Run Codex once in your terminal

echo $OPENAI_API_KEY     # First confirm the environment variable is actually set — should output a string starting with cr_...
codex --version          # Then check the CLI is on PATH
codex                    # Launch and type something to test, e.g. "explain what vibe coding is in one sentence"

If you get a response within seconds, it means auth.json / config.toml / the environment variable are all set correctly.

Once this step passes, the entire CC Switch + Codex CLI + CC Club chain is working. To switch between providers (CC Club ⇄ official ⇄ self-hosted gateway) in the future, just click the corresponding card in CC Switch — no need to manually edit any files under ~/.codex/.

Frequently Asked Questions

Q: Getting a TOML validation failure when saving?

The most common causes:

  • Incorrect section header — the brackets and dot in [model_providers.club] are all required
  • Using single quotes for strings — TOML requires strings to use double quotes "..."
  • Extra keys from another section mixed in during copy-paste inside the [model_providers.club] block, causing the parser to misidentify section boundaries

Comparing character by character against the config.toml configuration on this page and retyping is the safest approach.

Q: Getting “Authentication failed” when running codex after saving?

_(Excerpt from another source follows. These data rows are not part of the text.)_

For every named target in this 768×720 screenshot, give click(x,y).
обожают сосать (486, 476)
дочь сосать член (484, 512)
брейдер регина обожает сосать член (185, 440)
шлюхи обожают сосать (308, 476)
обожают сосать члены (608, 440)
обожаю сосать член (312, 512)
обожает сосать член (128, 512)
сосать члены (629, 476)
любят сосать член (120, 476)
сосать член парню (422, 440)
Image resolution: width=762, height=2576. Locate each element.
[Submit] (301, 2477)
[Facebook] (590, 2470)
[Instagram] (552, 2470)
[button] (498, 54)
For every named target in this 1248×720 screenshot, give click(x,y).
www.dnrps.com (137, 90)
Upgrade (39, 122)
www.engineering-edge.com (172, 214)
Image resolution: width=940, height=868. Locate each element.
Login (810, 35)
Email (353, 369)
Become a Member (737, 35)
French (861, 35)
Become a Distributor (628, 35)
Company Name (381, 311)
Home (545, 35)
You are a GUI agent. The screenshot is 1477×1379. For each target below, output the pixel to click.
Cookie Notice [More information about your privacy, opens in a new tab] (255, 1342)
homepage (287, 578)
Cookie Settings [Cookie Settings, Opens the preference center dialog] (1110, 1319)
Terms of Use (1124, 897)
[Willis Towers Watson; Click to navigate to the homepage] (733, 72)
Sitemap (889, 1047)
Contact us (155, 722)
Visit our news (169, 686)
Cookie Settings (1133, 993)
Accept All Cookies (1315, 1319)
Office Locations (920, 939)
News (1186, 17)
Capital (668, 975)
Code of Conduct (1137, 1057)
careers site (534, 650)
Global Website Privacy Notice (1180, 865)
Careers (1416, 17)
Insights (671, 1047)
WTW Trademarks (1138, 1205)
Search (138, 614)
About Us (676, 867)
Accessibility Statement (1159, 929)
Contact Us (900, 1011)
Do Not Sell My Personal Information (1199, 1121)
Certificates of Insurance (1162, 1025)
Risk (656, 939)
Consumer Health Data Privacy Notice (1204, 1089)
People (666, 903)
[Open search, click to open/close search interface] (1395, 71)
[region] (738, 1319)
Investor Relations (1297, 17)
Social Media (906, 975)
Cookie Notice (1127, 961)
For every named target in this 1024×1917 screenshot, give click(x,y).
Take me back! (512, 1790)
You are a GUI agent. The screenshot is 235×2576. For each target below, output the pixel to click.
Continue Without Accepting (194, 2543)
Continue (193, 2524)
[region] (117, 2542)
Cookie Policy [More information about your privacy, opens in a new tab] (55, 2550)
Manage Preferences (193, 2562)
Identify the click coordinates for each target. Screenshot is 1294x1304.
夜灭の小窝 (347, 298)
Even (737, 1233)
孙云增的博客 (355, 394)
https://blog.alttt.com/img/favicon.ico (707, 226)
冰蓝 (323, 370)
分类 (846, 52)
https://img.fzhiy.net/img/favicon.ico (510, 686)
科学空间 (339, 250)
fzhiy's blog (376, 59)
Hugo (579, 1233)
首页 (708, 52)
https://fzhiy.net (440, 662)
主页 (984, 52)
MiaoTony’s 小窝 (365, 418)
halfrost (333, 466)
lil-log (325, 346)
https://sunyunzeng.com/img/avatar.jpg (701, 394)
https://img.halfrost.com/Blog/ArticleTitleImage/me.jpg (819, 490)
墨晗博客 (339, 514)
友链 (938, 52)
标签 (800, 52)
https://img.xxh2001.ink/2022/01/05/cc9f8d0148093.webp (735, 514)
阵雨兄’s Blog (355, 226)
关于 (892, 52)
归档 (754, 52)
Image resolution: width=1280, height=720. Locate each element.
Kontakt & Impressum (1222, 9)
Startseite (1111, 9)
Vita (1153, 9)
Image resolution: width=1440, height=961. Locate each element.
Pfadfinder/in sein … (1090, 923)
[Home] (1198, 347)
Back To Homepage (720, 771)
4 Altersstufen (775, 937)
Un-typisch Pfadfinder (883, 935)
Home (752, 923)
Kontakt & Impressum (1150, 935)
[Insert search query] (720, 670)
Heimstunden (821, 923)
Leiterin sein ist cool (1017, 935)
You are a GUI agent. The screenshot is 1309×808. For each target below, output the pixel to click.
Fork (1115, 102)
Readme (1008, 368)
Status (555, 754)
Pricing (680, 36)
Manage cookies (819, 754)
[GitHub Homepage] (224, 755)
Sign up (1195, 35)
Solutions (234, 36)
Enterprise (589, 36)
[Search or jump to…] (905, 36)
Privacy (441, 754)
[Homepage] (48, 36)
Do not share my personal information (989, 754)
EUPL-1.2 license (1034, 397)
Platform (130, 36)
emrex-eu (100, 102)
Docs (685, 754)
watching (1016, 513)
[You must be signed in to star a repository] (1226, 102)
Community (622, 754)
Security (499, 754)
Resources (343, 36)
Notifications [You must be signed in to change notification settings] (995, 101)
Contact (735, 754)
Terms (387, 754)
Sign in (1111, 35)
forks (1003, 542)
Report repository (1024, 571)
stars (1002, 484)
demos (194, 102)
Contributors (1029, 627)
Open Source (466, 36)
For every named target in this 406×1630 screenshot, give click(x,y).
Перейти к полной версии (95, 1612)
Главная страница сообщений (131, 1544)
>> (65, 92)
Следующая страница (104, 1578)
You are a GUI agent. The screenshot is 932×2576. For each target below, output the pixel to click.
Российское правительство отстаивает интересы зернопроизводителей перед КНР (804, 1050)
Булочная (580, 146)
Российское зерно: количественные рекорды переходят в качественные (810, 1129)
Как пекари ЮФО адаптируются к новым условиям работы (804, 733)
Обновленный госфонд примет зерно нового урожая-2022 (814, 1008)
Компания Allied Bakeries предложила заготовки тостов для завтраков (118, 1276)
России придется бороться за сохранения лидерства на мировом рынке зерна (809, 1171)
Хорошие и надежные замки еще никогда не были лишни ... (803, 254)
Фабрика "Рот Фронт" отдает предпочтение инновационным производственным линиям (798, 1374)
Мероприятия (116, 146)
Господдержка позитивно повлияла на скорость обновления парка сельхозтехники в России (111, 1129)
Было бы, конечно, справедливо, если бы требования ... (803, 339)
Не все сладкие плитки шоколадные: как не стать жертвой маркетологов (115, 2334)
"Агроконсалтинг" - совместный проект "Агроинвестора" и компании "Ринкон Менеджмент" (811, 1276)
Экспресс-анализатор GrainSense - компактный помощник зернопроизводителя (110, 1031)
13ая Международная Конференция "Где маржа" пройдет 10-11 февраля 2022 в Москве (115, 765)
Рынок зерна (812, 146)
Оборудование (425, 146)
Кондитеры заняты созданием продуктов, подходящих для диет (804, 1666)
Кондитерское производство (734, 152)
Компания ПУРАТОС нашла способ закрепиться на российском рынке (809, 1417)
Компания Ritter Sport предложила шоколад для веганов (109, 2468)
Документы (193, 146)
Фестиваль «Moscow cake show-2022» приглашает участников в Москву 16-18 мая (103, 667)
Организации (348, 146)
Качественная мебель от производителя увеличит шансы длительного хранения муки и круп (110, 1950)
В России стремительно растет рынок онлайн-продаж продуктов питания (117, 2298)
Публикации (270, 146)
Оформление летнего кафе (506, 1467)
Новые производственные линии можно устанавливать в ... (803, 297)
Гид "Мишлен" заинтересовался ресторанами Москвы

Self-diagnose in order of likelihood:

  1. Environment variable not set: run echo $OPENAI_API_KEY — if empty, that’s the cause → go back to Step 5
  2. Environment variable set but terminal not restarted: open a new terminal window and try again
  3. Key inconsistent across three locations: the GUI form / auth.json / environment variable must all use the same CC Club key — don’t leave a stale key in any of them
  4. Provider card not activated: the card in the CC Switch list must have a checkmark

Q: Is the model = "gpt-5.4" model name fixed?

gpt-5.4 is CC Club’s current recommended default Codex model. To switch to another model, just change the string on the model = line — the [model_providers.club] block does not need to change. Check the CC Club official documentation for available model names.

Q: Can I have multiple Codex providers enabled at the same time?

No. The Codex CLI reads only the single currently active configuration at any time — CC Switch switches which one is active, not which ones run in parallel. To use different models/gateways in parallel, open multiple terminals with separate ~/.codex/ configuration directories.

Q: How does this relate to the CC Switch configuration for Claude?

Completely independent. Claude uses https://claude-code.club/api with the Anthropic Messages protocol; Codex uses https://claude-code.club/openai with the OpenAI Responses protocol. The two providers belong to separate Claude/Codex groups in CC Switch and can coexist without interfering with each other. If you also use Claude Code, see Configuring Claude Code in CC Switch.